Do it for you! One foot in front of the other...


----------



## Casual Observer

Big Al said:


> I'm kind all over the map because. I'm in shock. I became and remained sober, but too little too late. the fault is equal. I just want to be a man of value, I've been man of success. I now have to pick up the pieces and be a man of value


Fault is never "equal." Fault is individual. Each of your are responsible for your own actions, and one does not create the other's failure. Opportunity <> inevitability.


----------



## Big Al

those are some wise words. Thank you


----------



## Big Al

anchorwatch said:


> Do it for you! One foot in front of the other...


Thank you. I feel as though I can move forward.


----------



## Big Al

After a very rough week my head is up. Instead of wallowing any further I am going to let her go. By that I mean I am


Sfort said:


> Are you looking for input from the group, or are you just saying things out loud to get comfortable with them?

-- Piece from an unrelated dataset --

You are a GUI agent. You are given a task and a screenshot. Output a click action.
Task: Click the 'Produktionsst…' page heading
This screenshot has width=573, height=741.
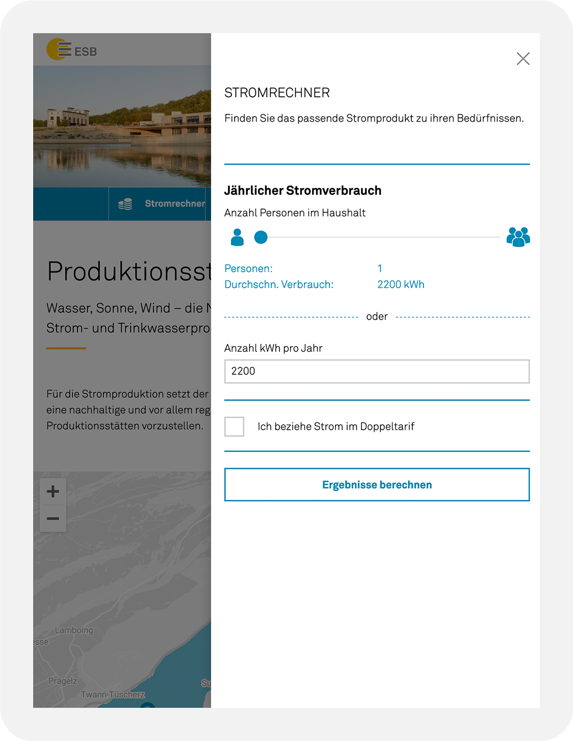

saying it out loud for self therapy, no input will change what has happened


----------



## Big Al

After a full week of mourning, I have pulled myself out of a self pitying mode. We would have been together 40 years next year. But it's all over now, once I called the bluff on the texting, and what was clearly an EA, that was it. I had our session with the counselor as was a regular thing, and she didn't bother to join, instead she took the dogs and left the house. It really hurts to watch it develop, try to stop it, but not be able to. We built a huge successful and and empty life. So, I go on now, I probably watched unhinged 3 times this week, and that was weird. But we have agreed that we will do this equally and with no fighting. I think we will both be better off, and be happier. Maybe this is an opportunity for us both to stop stagnating and be happy. I hold no ill will towards her, no matter what, I will always love her. Not sure better to have loved and lost than to have never loved at all applies anymore. not sure of much these days, just picking up the pieces and moving on. I don't need input from this post, just putting my thoughts down for myself really


----------